**To be done**
1. Decide whether each statement agrees with the article on formative assessment below. Answer yes or no for each, and quote the deciding words of the article. (a) The school leader wanted teachers to build assessments that would gauge mastery of the content standards before the spring state test. (b) The recent rise in student testing has been limited to what federal law requires. (c) The authors regard benchmark and interim tests as formative by nature.
2. In the article on formative assessment below, what is one result of No Child Left Behind?
3. Write the next part of the article on formative assessment below, continuing after its final sentence.

**Reading text**
Article this week:  

The Best Value in Formative Assessment
Stephen Chappuis and Jan Chappuis
Ready-made benchmark tests cannot substitute for day-to-day formative assessment conducted by assessment-literate teachers.
Recently a school leader asked us to provide an example of a good test item on a formative assessment and then show how that item would be different when used on a summative test. He wanted to explain to his staff the difference between formative and summative assessment. His end goal was for teachers to develop assessments to measure how well students were mastering the content standards that would appear on the state accountability test before the test was given in the spring.
His question reflects the confusion many educators have about formative and summative assessment. This confusion isn't surprising: Definitions of formative assessment abound, resulting in multiple and sometimes conflicting understandings. And in part because of these varying definitions and views, practices labeled as formative assessment in schools today vary widely.

One result of No Child Left Behind has been a surge in student testing—much of it voluntary, going well beyond what federal law or state assessment systems require. Many schools and districts administer tests with names like benchmark, short-cycle, and interim assessments to predict student performance on high-stakes tests and to identify students needing additional help. This increasingly popular level of testing has contributed to the widening scope of what is called formative assessment.
Testing companies in the K–12 education market, seeking to support the trend toward more testing, sometimes advertise products as "formative assessments." This adds to the confusion by encouraging the idea that it's the test itself that's formative (Chappuis, 2005).
In reality, this level of testing is often little more than a series of minisummative tests, not always tightly aligned to what was taught in the classroom. There is nothing inherently formative in such tests—they may or may not be used to make changes in teaching that will lead to greater student learning.

**Provided records**
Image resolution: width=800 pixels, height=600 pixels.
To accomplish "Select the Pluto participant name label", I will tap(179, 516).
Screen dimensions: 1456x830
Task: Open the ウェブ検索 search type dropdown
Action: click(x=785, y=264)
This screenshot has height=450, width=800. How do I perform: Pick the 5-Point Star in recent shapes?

**Outputs in order**
1.
(a) Yes: "His end goal was for teachers to develop assessments to measure how well students were mastering the content standards that would appear on the state accountability test before the test was given in the spring."
(b) No: "much of it voluntary, going well beyond what federal law or state assessment systems require."
(c) No: "There is nothing inherently formative in such tests"

2. A surge in student testing.

3.
The Difference Between Summative and Formative

What is formative assessment, then? First, it's not a product. That was the central misunderstanding of the administrator who asked for an example of a good formative test item. Even though assessments will continue to be labeled formative or summative, how the results are used is what determines whether the assessment is formative or summative.
To begin, let's look at summative assessment. In general, its results are used to make some sort of judgment, such as to determine what grade a student will receive on a classroom assignment, measure program effectiveness, or determine whether a school has made adequate yearly progress. Summative assessment, sometimes referred to as assessment of learning, typically documents how much learning has occurred at a point in time; its purpose is to measure the level of student, school, or program success.
Formative assessment, on the other hand, delivers information during the instructional processbeforethe summative assessment. Both the teacher and the student use formative assessment results to make decisions about what actions to take to promote further learning. It is an ongoing, dynamic process that involves far more than frequent testing, and measurement of student learning is just one of its components.

Summative Assessment Used in Formative Ways

Almost any assessment instrument can be used for summative or formative purposes, but some, by design, are better suited to summative use and others to formative use. For example, state assessments, although they may also have some limited formative use, are designed to provide accountability data and to compare schools and districts. Because their primary purpose is summative, the results may not be communicated in ways that teachers and students can easily interpret and work with. Further, the results are often delivered months after the administration of the tests. For these reasons, such state tests usually do not function well in a formative way: They can't contribute much information to guide day-to-day instruction or help determine the next learning steps of individual students.
Benchmark assessments, either purchased by the district from commercial vendors or developed locally, are generally meant to measure progress toward state or district content standards and to predict future performance on large-scale summative tests. A common misconception is that this level of assessment is automatically formative. Although such assessments are sometimes intended for formative use—that is, to guide further instruction for groups or individual students—teachers' and administrators' lack of understanding of how to use the results can derail this intention. The assessments will produce no formative benefits if teachers administer them, report the results, and then continue with instruction as previously planned—as can easily happen when teachers are expected to cover a hefty amount of content in a given time.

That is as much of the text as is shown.